Give back the full listing exactly as it appears below.

::::

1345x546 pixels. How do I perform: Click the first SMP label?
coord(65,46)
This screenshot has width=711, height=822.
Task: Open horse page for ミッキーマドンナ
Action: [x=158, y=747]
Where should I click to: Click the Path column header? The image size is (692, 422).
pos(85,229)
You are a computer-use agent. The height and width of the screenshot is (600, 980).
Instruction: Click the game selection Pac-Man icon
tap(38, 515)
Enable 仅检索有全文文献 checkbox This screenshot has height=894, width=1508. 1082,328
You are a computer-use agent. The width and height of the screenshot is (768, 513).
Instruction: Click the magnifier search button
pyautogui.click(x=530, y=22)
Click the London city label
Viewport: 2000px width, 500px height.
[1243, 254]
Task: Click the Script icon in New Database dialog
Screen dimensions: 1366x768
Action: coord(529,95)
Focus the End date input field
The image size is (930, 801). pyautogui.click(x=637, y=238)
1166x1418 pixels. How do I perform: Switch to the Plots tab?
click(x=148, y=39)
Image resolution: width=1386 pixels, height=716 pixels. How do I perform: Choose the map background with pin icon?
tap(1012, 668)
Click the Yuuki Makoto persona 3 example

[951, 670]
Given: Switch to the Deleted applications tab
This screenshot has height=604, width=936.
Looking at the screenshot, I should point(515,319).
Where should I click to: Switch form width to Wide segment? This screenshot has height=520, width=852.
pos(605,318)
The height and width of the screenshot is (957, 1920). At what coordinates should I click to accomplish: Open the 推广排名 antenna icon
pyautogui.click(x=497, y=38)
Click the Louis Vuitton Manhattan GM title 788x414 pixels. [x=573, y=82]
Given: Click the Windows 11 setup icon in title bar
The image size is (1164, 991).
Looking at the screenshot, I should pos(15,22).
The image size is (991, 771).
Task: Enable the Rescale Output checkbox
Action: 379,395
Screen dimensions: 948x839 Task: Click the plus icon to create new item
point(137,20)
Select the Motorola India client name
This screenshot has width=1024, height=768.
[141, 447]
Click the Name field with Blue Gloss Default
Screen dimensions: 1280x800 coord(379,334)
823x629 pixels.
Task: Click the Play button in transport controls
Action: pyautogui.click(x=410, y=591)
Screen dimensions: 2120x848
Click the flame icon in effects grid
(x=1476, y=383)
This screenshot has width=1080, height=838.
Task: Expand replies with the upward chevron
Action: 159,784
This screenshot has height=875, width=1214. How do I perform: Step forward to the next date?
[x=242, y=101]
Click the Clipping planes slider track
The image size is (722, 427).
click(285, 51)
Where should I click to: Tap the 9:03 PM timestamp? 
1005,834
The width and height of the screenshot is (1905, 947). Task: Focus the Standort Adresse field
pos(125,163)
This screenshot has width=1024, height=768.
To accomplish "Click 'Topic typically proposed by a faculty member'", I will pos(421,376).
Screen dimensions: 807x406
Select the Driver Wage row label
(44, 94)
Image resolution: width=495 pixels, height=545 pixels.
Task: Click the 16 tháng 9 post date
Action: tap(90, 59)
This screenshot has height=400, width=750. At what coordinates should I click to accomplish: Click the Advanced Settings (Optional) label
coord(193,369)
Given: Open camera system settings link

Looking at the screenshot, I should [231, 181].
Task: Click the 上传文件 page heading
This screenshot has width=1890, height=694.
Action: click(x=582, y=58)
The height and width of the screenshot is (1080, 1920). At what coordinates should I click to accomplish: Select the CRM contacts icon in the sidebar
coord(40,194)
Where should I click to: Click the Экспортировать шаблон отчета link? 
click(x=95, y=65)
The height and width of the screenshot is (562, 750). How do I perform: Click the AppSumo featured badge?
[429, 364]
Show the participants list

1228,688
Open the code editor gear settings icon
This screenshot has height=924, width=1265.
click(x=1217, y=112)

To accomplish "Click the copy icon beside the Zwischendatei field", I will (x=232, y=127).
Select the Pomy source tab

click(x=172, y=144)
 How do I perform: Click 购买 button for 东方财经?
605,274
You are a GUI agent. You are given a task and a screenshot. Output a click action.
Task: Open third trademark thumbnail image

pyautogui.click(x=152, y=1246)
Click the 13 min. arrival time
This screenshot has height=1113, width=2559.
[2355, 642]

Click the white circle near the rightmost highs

::::

**ANSWER SPACE:**
1345x546 pixels. How do I perform: Click the first SMP label?
coord(65,46)
This screenshot has width=711, height=822.
Task: Open horse page for ミッキーマドンナ
Action: [x=158, y=747]
Where should I click to: Click the Path column header? The image size is (692, 422).
pos(85,229)
You are a computer-use agent. The height and width of the screenshot is (600, 980).
Instruction: Click the game selection Pac-Man icon
tap(38, 515)
Enable 仅检索有全文文献 checkbox This screenshot has height=894, width=1508. 1082,328
You are a computer-use agent. The width and height of the screenshot is (768, 513).
Instruction: Click the magnifier search button
pyautogui.click(x=530, y=22)
Click the London city label
Viewport: 2000px width, 500px height.
[1243, 254]
Task: Click the Script icon in New Database dialog
Screen dimensions: 1366x768
Action: coord(529,95)
Focus the End date input field
The image size is (930, 801). pyautogui.click(x=637, y=238)
1166x1418 pixels. How do I perform: Switch to the Plots tab?
click(x=148, y=39)
Image resolution: width=1386 pixels, height=716 pixels. How do I perform: Choose the map background with pin icon?
tap(1012, 668)
Click the Yuuki Makoto persona 3 example

[951, 670]
Given: Switch to the Deleted applications tab
This screenshot has height=604, width=936.
Looking at the screenshot, I should point(515,319).
Where should I click to: Switch form width to Wide segment? This screenshot has height=520, width=852.
pos(605,318)
The height and width of the screenshot is (957, 1920). At what coordinates should I click to accomplish: Open the 推广排名 antenna icon
pyautogui.click(x=497, y=38)
Click the Louis Vuitton Manhattan GM title 788x414 pixels. [x=573, y=82]
Given: Click the Windows 11 setup icon in title bar
The image size is (1164, 991).
Looking at the screenshot, I should pos(15,22).
The image size is (991, 771).
Task: Enable the Rescale Output checkbox
Action: 379,395
Screen dimensions: 948x839 Task: Click the plus icon to create new item
point(137,20)
Select the Motorola India client name
This screenshot has width=1024, height=768.
[141, 447]
Click the Name field with Blue Gloss Default
Screen dimensions: 1280x800 coord(379,334)
823x629 pixels.
Task: Click the Play button in transport controls
Action: pyautogui.click(x=410, y=591)
Screen dimensions: 2120x848
Click the flame icon in effects grid
(x=1476, y=383)
This screenshot has width=1080, height=838.
Task: Expand replies with the upward chevron
Action: 159,784
This screenshot has height=875, width=1214. How do I perform: Step forward to the next date?
[x=242, y=101]
Click the Clipping planes slider track
The image size is (722, 427).
click(285, 51)
Where should I click to: Tap the 9:03 PM timestamp? 
1005,834
The width and height of the screenshot is (1905, 947). Task: Focus the Standort Adresse field
pos(125,163)
This screenshot has width=1024, height=768.
To accomplish "Click 'Topic typically proposed by a faculty member'", I will pos(421,376).
Screen dimensions: 807x406
Select the Driver Wage row label
(44, 94)
Image resolution: width=495 pixels, height=545 pixels.
Task: Click the 16 tháng 9 post date
Action: tap(90, 59)
This screenshot has height=400, width=750. At what coordinates should I click to accomplish: Click the Advanced Settings (Optional) label
coord(193,369)
Given: Open camera system settings link

Looking at the screenshot, I should [231, 181].
Task: Click the 上传文件 page heading
This screenshot has width=1890, height=694.
Action: click(x=582, y=58)
The height and width of the screenshot is (1080, 1920). At what coordinates should I click to accomplish: Select the CRM contacts icon in the sidebar
coord(40,194)
Where should I click to: Click the Экспортировать шаблон отчета link? 
click(x=95, y=65)
The height and width of the screenshot is (562, 750). How do I perform: Click the AppSumo featured badge?
[429, 364]
Show the participants list

1228,688
Open the code editor gear settings icon
This screenshot has height=924, width=1265.
click(x=1217, y=112)

To accomplish "Click the copy icon beside the Zwischendatei field", I will (x=232, y=127).
Select the Pomy source tab

click(x=172, y=144)
 How do I perform: Click 购买 button for 东方财经?
605,274
You are a GUI agent. You are given a task and a screenshot. Output a click action.
Task: Open third trademark thumbnail image

pyautogui.click(x=152, y=1246)
Click the 13 min. arrival time
This screenshot has height=1113, width=2559.
[2355, 642]

Click the white circle near the rightmost highs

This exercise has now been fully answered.